Decreto visa a deixar mais simples informações sobre produtos e serviços ao consumidor

Jerusa Rodrigues, O Estado de S.Paulo

13 Maio 2013 | 02h03

Entra em vigor amanhã o Decreto n.º 7.962/2013, que regulamenta o comércio eletrônico no País. O objetivo é tornar as regras de compra e venda de produtos e serviços realizados pela internet, entre eles viagens, mais rígidas para as empresas e mais simples e claras ao consumidor. "O decreto amplia as informações ao consumidor (...) e, seguramente, contribuirá para a prevenção e redução de conflitos de consumo", afirmou a secretária Nacional do Consumidor do Ministério da Justiça, Juliana Pereira.

Para o advogado Luiz Guilherme Mendes Barreto, o decreto apenas reforça o que já está na lei. "O decreto diz que a transparência exigida pela legislação tem de ser cumprida, mas a efetividade dele é zero, pois não prevê fiscalização", defende.

A Empório Cupom é uma dessas empresas que não cumprem a oferta. O jornalista Alexandre Loures, de 38 anos, comprou há 4 meses um iPhone à vista, mas até hoje não recebeu o produto. O site prometia a entrega em até 30 dias, após o pagamento. "Só recebi respostas automáticas. Postei reclamações no Facebook e a empresa tratou de apagá-las", reclama. Pela análise do professor de Direito da FGV-Rio, Ricardo Morishita, "o caso relatado é grave, pois implica descumprimento da oferta e não reparação ao consumidor". O cumprimento da oferta é uma regra básica e fundamental nas relações de consumo, prevista no artigo 30 do Código de Defesa do Consumidor. "Caso de descumprimento autoriza pedido judicial de obrigação de fazer e atuação de ofício dos órgãos de defesa do consumidor para aplicação de sanções administrativas, que vão da multa até a suspensão da atividade", acrescenta.

A gerente Elaine Cristina Bassaco, de 42 anos, teve a compra de uma TV LED frustrada pelo site Submarino.
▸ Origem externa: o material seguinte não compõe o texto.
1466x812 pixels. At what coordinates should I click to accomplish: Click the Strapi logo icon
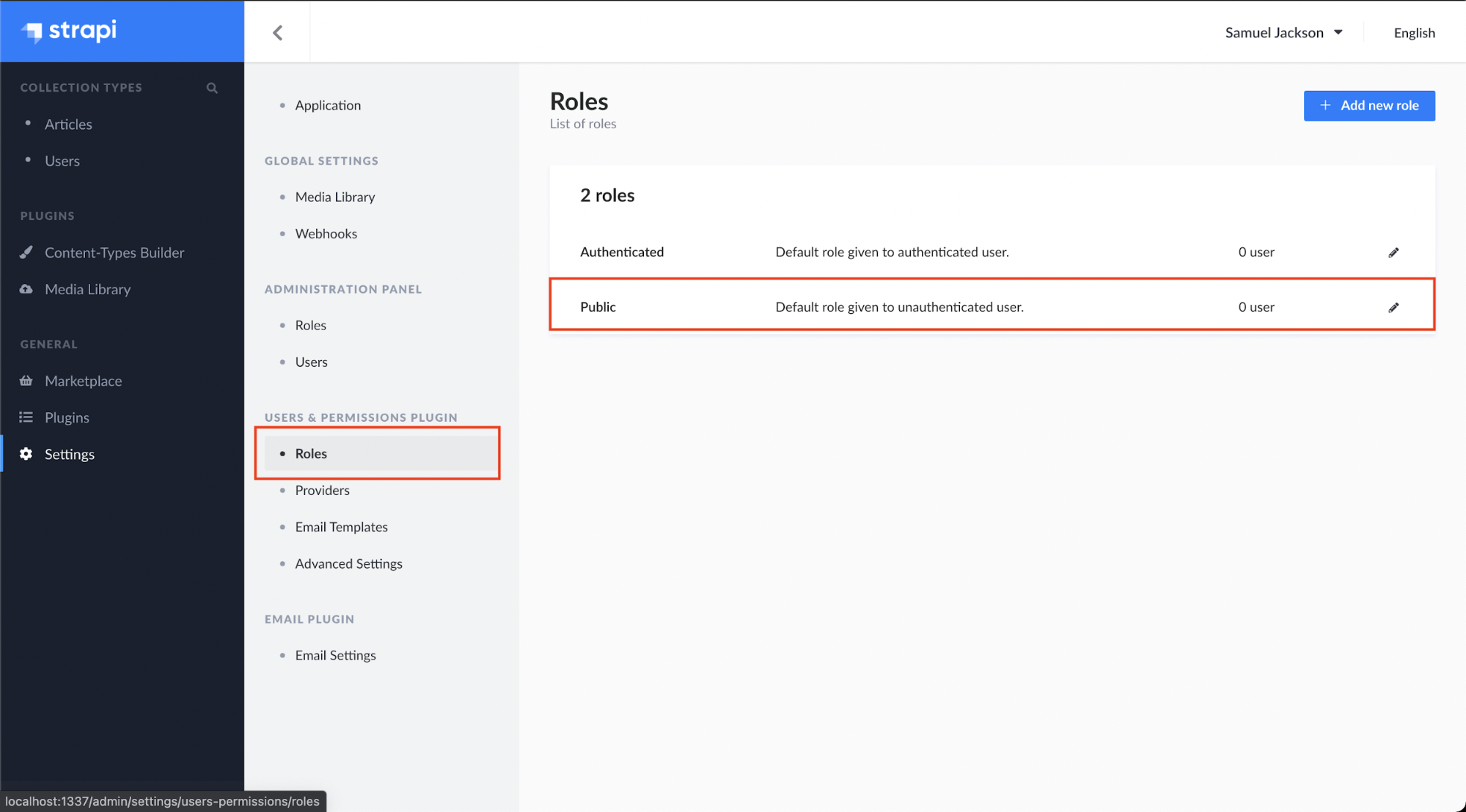tap(32, 32)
Um dia antes do prazo determinado para a entrega do aparelho, foi informada de que o site estava com problemas com a transportadora. "Após 20 dias, soube que a compra fora cancelada. E, para piorar, o valor já tinha sido debitado no meu cartão" diz. "No final, não me deram direito de escolha, pois eu queria a TV, e decidiram me ressarcir. Aqui vale a lei do mais esperto", conclui. Em casos como esse, o fornecedor é obrigado a entregar o produto, analisa o advogado Barreto. "A consumidora deve entrar na Justiça para exigir a entrega e ainda tem direito a dano moral." Ele explica que o dano moral não significa só o ressarcimento pela frustração, mas uma lição para que a empresa não repita infrações como essa.